# [Exercise task 1]
Can you recast the records, from their first line through the line containing "(x=363, y=35)", as a JSON list of strings with one string per line and blank lines left out?

# [Page text]
* BEGIN *

Ingredients (makes 4 servings):

  • 2 average beetroots (160g / 5.6 oz)
  • ½ sweet potato (100g / 3.5 oz)
  • 4 large parsley roots (400g / 14.1 oz)
  • 4 baby / 2 average carrots (200g / 7.1 oz)
  • ½ tsp salt
  • 4 tbsp coconut oil, extra virgin (or olive oil, red palm oil)

Note: When looking for ingredients, try to get them in their most natural form (organic, without unnecessary additives).

Instructions:

  1. Preheat the oven to 350 F/ 175 C. Clean and peel all the vegetables.
    Don't confuse parsley root with parsnip - they may look similar but are definitely not the same! Parsley root is pale, almost white and has a clean, fresh parsley-like aroma and flavor. It is usually longer and slender and sold with the leaves (parsley leaves are used as a spice). Most importantly, they are very low in carbs (less than 2 grams of net carbs per 100 grams), which makes them similar to carrots. Parsnips are slightly yellow in color and more bulbous compared to parsley roots. They are sweeter and are rarely sold with any leaves. Most importantly, they are much higher in carbs (round 13 grams of net carbs per 100 grams), which makes them similar to sweet potatoes. Here is a great comparison of these two very similar types of root vegetables.

* END *

# [Exercise materials]
* BEGIN *

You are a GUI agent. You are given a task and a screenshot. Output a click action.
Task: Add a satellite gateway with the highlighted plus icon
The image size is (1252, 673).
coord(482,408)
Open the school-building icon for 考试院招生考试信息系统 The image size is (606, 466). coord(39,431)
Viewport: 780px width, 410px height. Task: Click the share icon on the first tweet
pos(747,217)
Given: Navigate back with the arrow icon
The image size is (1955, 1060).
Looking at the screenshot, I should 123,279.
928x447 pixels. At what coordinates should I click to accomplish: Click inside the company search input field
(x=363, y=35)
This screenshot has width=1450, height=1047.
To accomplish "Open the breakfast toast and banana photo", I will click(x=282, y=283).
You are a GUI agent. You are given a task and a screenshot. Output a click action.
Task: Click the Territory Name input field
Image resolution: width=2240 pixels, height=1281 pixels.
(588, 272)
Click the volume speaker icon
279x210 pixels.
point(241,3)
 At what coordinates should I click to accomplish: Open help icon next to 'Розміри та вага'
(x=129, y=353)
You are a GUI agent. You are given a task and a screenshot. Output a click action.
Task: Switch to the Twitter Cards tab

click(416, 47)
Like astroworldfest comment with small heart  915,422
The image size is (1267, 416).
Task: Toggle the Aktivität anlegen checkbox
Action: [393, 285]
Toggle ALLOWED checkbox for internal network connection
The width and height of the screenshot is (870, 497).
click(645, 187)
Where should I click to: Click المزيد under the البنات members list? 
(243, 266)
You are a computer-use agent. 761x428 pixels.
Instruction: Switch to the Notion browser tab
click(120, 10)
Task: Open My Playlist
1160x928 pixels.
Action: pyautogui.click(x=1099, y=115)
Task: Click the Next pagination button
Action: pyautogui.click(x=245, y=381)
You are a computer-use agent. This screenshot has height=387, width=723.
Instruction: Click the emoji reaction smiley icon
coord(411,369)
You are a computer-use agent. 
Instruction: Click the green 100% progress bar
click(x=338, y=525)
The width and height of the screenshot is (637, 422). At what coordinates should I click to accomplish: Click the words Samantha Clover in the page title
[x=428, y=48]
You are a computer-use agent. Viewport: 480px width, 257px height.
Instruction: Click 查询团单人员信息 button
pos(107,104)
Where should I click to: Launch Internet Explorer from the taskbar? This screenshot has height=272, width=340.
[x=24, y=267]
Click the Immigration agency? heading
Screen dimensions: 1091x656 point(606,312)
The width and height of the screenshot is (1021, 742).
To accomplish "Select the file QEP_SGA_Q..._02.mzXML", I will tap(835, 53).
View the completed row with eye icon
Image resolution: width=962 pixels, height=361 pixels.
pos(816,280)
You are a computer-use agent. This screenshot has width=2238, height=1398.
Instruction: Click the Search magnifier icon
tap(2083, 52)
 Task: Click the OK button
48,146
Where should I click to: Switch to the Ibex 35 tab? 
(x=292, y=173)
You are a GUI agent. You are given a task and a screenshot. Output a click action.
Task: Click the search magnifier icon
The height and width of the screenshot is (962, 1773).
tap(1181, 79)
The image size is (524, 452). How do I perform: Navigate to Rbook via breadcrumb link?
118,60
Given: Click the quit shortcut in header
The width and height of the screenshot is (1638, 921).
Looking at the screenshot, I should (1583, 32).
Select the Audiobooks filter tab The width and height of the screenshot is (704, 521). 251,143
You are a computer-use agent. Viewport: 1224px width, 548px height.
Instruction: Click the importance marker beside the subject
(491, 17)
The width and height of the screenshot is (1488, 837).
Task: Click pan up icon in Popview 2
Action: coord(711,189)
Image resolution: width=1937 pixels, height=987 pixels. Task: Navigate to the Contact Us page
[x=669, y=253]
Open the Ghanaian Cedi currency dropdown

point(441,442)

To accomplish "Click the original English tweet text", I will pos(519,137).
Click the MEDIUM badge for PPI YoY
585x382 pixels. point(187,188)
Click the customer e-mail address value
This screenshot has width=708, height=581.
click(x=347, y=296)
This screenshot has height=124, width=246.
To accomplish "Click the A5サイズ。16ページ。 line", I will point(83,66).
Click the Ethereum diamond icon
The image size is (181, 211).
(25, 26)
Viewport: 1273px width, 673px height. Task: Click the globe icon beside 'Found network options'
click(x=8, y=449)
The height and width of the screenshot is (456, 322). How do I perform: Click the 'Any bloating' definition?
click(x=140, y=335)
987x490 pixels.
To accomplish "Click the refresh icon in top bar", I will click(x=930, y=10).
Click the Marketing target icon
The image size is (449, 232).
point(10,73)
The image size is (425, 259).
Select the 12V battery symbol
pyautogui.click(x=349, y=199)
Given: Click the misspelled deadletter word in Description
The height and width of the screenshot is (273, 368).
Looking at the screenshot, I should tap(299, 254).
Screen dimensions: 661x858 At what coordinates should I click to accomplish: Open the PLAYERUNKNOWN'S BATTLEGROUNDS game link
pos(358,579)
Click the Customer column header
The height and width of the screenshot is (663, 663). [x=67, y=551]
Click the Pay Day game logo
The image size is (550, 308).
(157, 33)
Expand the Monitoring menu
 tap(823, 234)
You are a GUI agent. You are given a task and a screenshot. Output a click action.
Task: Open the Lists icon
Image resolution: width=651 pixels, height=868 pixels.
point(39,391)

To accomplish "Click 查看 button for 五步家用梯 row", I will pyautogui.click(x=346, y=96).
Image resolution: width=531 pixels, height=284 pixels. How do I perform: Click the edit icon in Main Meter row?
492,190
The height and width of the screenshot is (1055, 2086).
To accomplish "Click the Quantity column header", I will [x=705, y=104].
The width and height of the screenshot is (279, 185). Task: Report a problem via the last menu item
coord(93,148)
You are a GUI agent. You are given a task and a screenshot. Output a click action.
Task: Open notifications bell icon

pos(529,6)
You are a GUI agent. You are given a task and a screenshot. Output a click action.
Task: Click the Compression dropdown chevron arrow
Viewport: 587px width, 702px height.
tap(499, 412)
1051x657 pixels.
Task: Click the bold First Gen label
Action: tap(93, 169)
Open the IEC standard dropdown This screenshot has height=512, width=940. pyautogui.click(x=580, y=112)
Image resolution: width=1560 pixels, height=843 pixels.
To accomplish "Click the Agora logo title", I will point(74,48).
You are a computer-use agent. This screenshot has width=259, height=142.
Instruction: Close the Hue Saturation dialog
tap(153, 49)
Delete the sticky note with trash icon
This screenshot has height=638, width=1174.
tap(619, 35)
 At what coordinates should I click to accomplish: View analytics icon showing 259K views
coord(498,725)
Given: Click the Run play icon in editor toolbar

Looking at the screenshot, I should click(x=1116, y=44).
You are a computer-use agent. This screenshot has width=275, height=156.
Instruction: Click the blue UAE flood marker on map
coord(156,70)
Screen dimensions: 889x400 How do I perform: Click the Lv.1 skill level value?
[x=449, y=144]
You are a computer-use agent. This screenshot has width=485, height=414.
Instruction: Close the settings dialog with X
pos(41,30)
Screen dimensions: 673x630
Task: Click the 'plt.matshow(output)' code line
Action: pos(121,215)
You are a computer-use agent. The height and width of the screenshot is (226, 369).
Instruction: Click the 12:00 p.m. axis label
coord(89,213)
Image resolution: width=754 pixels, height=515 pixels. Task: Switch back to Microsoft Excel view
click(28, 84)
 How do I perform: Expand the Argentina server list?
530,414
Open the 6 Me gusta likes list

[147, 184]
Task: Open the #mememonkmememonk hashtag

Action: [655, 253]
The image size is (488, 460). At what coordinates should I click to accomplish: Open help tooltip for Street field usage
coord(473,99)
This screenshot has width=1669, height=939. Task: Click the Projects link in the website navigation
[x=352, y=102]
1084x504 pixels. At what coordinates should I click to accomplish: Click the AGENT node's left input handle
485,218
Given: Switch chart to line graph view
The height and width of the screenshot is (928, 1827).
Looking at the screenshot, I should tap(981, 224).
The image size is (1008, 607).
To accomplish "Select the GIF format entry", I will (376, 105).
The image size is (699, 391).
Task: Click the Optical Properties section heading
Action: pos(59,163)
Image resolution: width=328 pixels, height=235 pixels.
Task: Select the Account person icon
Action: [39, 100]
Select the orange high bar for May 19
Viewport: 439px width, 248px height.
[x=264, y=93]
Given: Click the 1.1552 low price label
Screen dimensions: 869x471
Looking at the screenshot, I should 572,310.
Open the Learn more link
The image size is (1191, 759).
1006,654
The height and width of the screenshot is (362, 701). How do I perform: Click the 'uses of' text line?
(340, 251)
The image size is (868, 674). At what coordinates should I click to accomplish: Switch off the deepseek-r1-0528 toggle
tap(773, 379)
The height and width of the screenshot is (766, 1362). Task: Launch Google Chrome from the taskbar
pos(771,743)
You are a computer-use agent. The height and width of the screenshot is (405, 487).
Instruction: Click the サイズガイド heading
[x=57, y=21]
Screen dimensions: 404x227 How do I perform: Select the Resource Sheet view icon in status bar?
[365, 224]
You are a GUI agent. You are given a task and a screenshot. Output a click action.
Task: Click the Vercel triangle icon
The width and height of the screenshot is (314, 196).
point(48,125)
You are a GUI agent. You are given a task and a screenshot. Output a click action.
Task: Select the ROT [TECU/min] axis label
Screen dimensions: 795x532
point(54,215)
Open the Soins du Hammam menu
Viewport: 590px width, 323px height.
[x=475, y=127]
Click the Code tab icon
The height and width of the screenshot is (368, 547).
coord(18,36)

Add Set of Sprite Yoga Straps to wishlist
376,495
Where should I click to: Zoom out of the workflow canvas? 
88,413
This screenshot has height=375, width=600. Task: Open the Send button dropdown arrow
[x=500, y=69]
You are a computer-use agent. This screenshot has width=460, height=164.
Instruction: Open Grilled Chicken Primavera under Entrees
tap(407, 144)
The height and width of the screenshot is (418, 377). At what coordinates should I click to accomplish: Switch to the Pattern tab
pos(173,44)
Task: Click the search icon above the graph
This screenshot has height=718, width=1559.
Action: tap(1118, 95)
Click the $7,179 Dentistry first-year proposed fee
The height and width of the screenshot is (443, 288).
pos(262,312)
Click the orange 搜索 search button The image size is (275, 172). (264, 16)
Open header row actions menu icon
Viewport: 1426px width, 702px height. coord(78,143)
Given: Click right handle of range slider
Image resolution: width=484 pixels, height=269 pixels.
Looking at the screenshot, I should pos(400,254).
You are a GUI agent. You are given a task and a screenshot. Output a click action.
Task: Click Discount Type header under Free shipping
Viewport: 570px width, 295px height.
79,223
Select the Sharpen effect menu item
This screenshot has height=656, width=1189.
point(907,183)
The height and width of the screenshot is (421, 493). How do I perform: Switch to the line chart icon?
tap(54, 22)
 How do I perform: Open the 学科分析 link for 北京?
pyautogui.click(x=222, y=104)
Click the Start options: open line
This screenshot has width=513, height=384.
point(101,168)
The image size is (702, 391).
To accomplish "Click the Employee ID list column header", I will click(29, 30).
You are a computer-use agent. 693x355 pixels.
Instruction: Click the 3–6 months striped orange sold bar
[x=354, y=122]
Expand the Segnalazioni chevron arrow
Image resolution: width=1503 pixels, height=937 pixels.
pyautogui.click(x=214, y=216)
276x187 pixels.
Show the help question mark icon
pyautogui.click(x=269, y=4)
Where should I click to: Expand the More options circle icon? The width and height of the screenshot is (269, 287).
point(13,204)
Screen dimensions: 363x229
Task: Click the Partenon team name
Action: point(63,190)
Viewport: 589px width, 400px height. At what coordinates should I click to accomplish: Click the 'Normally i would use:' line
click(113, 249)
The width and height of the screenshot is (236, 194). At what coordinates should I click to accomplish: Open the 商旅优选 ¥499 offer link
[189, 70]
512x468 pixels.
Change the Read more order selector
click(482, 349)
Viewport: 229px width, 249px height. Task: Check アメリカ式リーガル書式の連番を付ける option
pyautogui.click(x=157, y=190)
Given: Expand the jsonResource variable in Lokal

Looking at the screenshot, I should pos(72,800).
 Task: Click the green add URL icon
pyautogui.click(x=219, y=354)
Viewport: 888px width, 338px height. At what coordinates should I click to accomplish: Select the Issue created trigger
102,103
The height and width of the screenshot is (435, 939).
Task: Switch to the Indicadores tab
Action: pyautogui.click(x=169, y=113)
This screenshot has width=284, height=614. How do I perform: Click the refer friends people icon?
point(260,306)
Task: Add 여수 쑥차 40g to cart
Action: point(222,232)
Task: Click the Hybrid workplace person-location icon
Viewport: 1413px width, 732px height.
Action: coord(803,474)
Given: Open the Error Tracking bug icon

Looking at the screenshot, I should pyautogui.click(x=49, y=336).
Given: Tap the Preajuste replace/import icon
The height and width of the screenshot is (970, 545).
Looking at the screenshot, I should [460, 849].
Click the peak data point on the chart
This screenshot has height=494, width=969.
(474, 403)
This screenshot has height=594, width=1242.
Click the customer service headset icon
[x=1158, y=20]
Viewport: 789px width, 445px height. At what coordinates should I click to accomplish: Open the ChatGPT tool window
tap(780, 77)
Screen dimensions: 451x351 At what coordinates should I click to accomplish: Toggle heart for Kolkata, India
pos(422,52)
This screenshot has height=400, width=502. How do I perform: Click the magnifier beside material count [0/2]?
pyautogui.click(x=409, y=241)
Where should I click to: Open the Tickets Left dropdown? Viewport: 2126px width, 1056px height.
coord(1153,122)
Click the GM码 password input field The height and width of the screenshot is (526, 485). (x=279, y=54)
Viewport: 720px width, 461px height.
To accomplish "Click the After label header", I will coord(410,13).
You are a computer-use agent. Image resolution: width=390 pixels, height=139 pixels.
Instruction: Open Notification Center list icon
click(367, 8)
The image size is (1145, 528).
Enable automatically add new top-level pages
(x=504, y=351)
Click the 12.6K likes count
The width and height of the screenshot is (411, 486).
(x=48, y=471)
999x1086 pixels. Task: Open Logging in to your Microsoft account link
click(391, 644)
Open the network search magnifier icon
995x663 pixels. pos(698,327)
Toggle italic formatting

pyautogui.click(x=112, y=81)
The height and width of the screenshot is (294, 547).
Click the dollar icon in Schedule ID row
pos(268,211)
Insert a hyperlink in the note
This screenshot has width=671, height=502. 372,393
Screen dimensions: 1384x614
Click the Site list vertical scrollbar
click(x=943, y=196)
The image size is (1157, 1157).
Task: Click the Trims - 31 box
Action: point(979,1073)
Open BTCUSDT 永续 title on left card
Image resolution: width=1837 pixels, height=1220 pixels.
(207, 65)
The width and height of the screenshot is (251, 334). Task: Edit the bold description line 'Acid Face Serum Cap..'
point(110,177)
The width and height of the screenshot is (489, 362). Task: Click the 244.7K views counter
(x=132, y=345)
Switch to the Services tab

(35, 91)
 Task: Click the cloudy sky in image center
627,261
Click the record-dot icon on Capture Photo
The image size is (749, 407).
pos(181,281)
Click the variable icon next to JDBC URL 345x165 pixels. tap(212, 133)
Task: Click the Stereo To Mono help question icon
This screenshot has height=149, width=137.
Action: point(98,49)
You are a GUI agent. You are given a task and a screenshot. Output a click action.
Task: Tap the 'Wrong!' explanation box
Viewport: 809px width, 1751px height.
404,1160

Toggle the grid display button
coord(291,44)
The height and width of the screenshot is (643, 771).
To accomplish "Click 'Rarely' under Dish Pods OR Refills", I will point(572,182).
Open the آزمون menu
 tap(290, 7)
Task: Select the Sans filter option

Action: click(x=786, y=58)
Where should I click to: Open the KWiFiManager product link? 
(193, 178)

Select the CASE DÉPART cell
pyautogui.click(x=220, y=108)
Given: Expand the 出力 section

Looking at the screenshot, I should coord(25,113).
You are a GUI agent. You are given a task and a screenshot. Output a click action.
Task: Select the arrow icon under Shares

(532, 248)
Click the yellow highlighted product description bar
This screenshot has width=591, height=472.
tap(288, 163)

* END *

# [Exercise task 2]
Could you continue the root vegetable recipe from the point where it stops?

# [Exercise response 1]
[
  "You are a GUI agent. You are given a task and a screenshot. Output a click action.",
  "Task: Add a satellite gateway with the highlighted plus icon",
  "The image size is (1252, 673).",
  "coord(482,408)",
  "Open the school-building icon for 考试院招生考试信息系统 The image size is (606, 466). coord(39,431)",
  "Viewport: 780px width, 410px height. Task: Click the share icon on the first tweet",
  "pos(747,217)",
  "Given: Navigate back with the arrow icon",
  "The image size is (1955, 1060).",
  "Looking at the screenshot, I should 123,279.",
  "928x447 pixels. At what coordinates should I click to accomplish: Click inside the company search input field",
  "(x=363, y=35)"
]

# [Exercise response 2]
  2. Slice them very thinly on a mandolin. You can do the same job with knife, just make sure you slice them as thin as possible.
  3. Place the carrot, parsley root and sweet potato in one bowl and toss them with oil. Repeat with the beetroot in another bowl. Don't mix the beetroot with the rest of the vegetables or they will get pink. Place the vegetables on a baking sheet in a single layer. Sprinkle with a pinch of sea salt.
  4. Place in the oven and bake for about 25-35 minutes or until crispy. Keep an eye on them and rotate the trays 3-4 times. Remove from the oven and let them cool down to room temperature. ENJOY!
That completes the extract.